Contador de historias. Escritor y docente universitario.

4 COMENTARIOS

  1. Sí, esta mirada detectivesca que describes para censurar a quienes violen la “disciplina social” es una de las “novedades” que nos ha traído la pandemia. Y hay más. Mi hijo me pasó un artículo en el Washington Post sobre una nueva costumbre en los estudios: ya no se filman escenas de amor, salvo las que protagonizan actores que forman pareja en la vida real. Y otra perla de ese tipo: mi hijo, que es actor, recibió de su agente una oferta para un papel en un anuncio publicitario… que los actores se autofilmarían íntegramente en sus respectivas casas, enviando los clips por internet a la productora.

    • Un velódromo habilitado como ” centro de reclusión” para los indisciplinados sociales. Siempre me ha inquietado la inclinación de los poderosos a convertir los escenarios deportivos en sitios de castigo, mi querido don Lalo.
      ¿Será porque eso les permite una puesta en escena simbólica frente a un público real o imaginado?
      Y lo que me cuenta sobre los actores si que genera preguntas. Pueden ser formas patológicas de la asepsia, de la pereza o de un exacerbado sentido de la rentabilidad.
      Va uno a saber qué pasa por esas mentes.
      Como siempre, mil gracias por el diálogo.
      Un abrazo y hablamos.
      Gustavo

  2. Otra comprobación interesante en esta época de pandemia: llama la atención el número reducido de palabras para denominar a la mascarilla de uso virtualmente obligatorio ahora. A ver, mascarilla… mmm tapabocas (en la región del Caribe, creo), barbijo (en Argentina y Bolivia, según la RAE) y… no encuentro otra. Seguramente los sinónimos regionales se están gestando y llegarán a ser numerosos con el tiempo, como dicen que son las acepciones de “nieve” entre los esquimales, o los sinónimos de ladrón entre nosotros… Habían notado que nosotros podemos nombrar en mil formas diferentes al ladrón? Copio de la primera página de sinónimos que encontré: caco, carterista, ratero, cleptómano, descuidero, chorizo, mangante, saqueador, timador, bandido, atracador, maleante, cuatrero, estafador… y podemos agregar otras por nuestra cuenta, chorro, motochorro, arrebatador, timador… Basta, es interminable. El ladrón es nuestra nieve. Y la mascarilla lo será en el futuro.

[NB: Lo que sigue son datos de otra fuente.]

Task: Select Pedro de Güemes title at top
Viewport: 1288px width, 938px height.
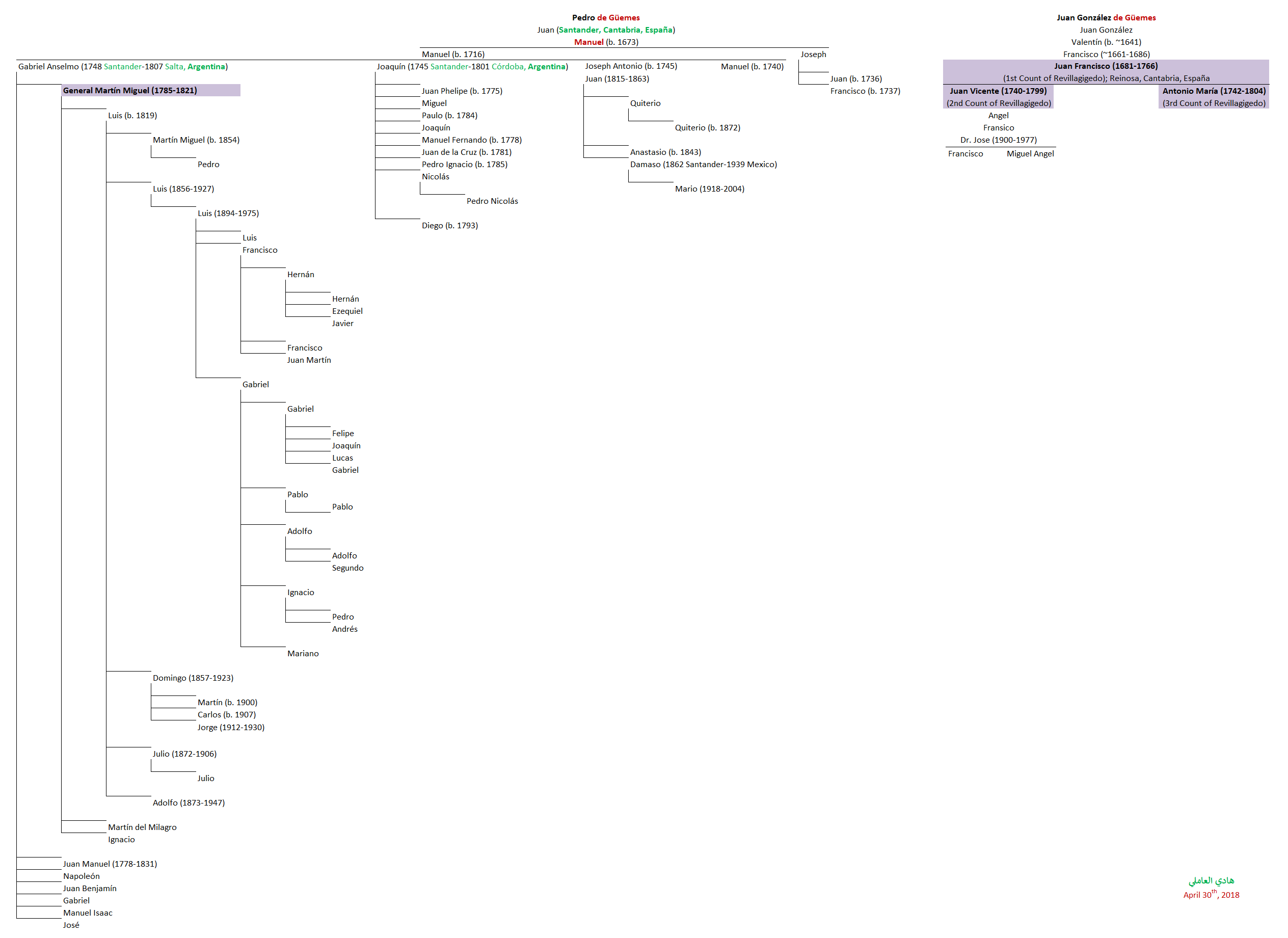Action: (x=605, y=18)
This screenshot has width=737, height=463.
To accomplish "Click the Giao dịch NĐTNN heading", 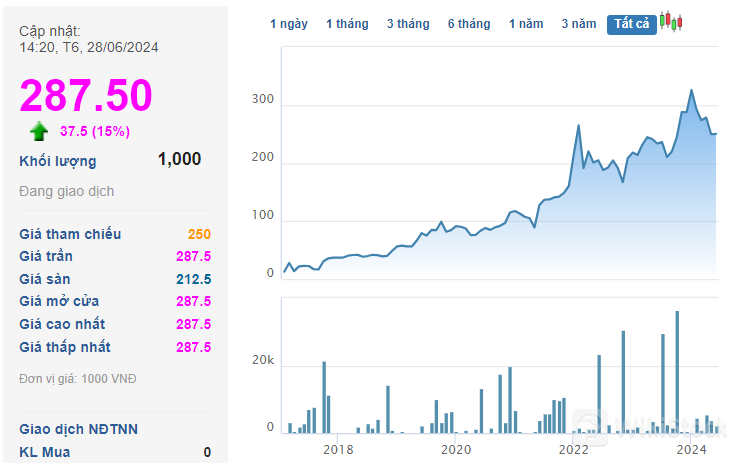I will coord(79,429).
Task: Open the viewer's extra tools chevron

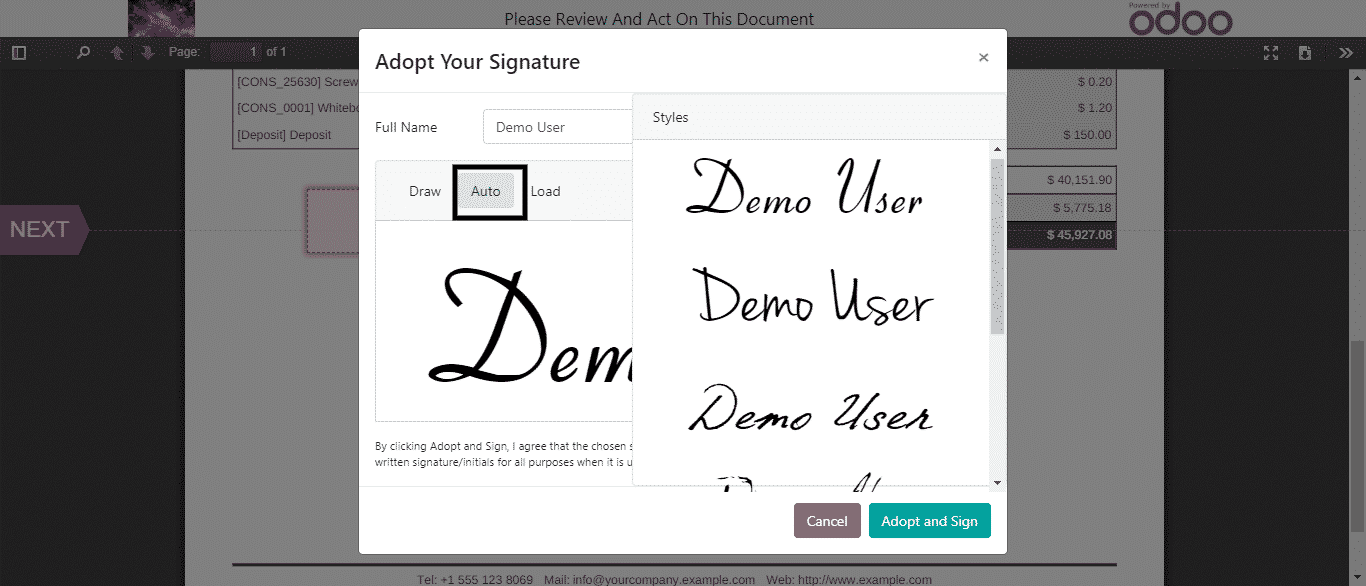Action: tap(1345, 52)
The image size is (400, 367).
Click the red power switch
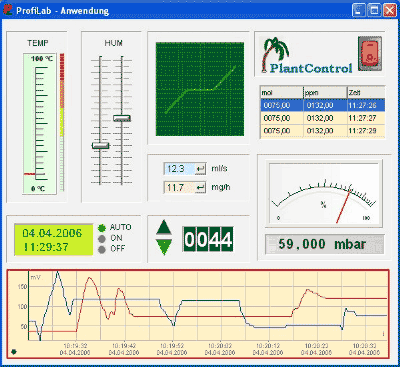tap(370, 54)
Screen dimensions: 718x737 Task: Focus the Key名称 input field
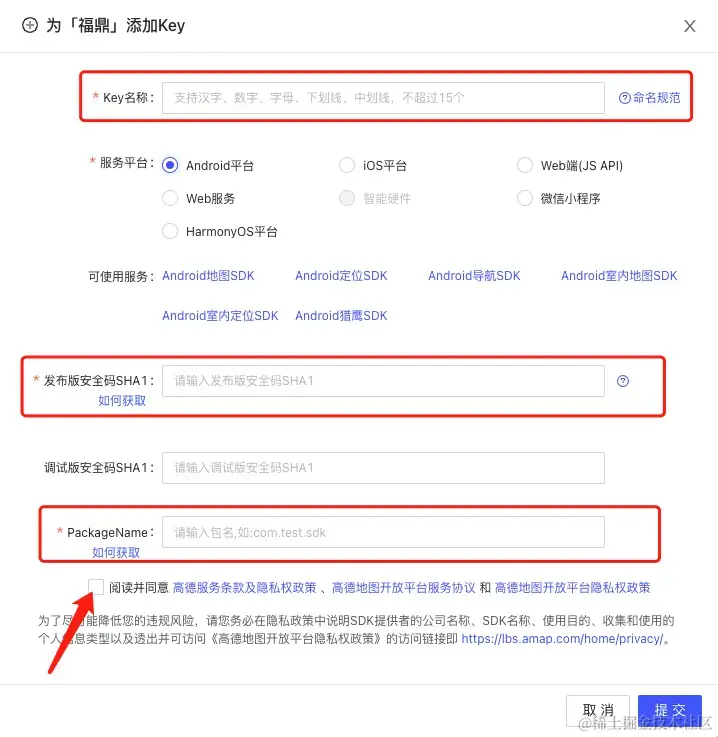pyautogui.click(x=383, y=98)
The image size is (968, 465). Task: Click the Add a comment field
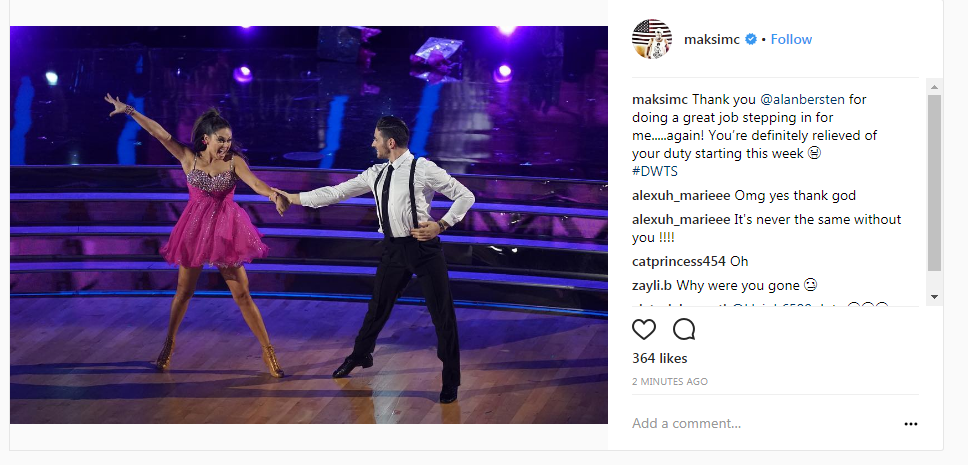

    • Lúcida y terrible constatación eso de que ” El ladrón es nuestra nieve” y que “La mascarilla lo será en el futuro”, mi querido don Lalo. Mi vieja, de 85 años, se preguntaba en días pasados cómo serán los recuerdos de los niños de estos tiempos : cientos, miles de personas enmascaradas y atemorizadas por algo que los pequeños no pueden definir con precisión.
      Y sobre las palabras, sólo con los aportes del tango y la salsa a la nomenclatura de los malandrines nos daría para varios diccionarios.